McNally also explored gay themes in the book for the musical “Kiss of the Spider Woman,” for which he won his first Tony Award. His play “Love! Valour! Compassion!” earned him another Tony Award for its portrayal of eight gay men facing issues of fidelity, love and happiness.

“Theater changes hearts, that secret place where we all truly live,” he said at the 2019 Tony Awards, where he accepted a lifetime achievemen­t award. “The world needs artists more than ever to remind us what truth and beauty and kindness really are.”

F. Murray Abraham, the Oscar-winner who appeared on Broadway in “The Ritz” said of McNally: “His plays are a pleasure to do, but what he says is important, too. And he’s like a fountain he keeps on writing and writing and writing.”

McNally was born in St. Petersburg, Florida, and grew up in Corpus Christi, Texas, listening to radio broadcasts of “The Green Hornet” and the Metropolit­an Opera. He graduated Phi Beta Kappa from Columbia University in 1960 with a degree in English.
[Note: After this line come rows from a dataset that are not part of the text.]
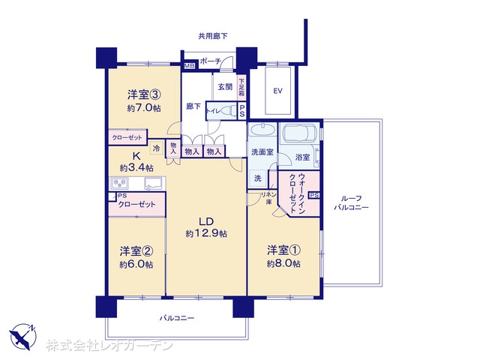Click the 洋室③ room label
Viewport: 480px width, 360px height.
click(142, 95)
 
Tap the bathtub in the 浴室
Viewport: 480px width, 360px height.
click(300, 136)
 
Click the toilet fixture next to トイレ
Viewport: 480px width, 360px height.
click(227, 111)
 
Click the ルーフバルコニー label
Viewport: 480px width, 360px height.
click(351, 201)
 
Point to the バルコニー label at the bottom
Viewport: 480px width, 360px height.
click(177, 318)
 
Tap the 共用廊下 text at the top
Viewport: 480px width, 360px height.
click(213, 35)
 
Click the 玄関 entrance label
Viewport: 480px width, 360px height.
click(224, 87)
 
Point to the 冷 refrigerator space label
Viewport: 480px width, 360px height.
click(156, 148)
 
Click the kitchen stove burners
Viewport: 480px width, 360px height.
click(119, 183)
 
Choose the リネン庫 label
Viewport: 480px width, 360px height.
click(266, 200)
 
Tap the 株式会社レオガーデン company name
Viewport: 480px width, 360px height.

McNally and his partner, Thomas Kirdahy, married in Vermont in 2003, and again in Washington, D.C., in 2010.

Kirdahy was a college roommate of New York Mayor Bill De Blasio, who on Tuesday called McNally “someone who epitomizes so much about this city” and “wrote some of the greatest plays in recent memory, but also someone who worked so hard for a better New York City and a better America for all of us.”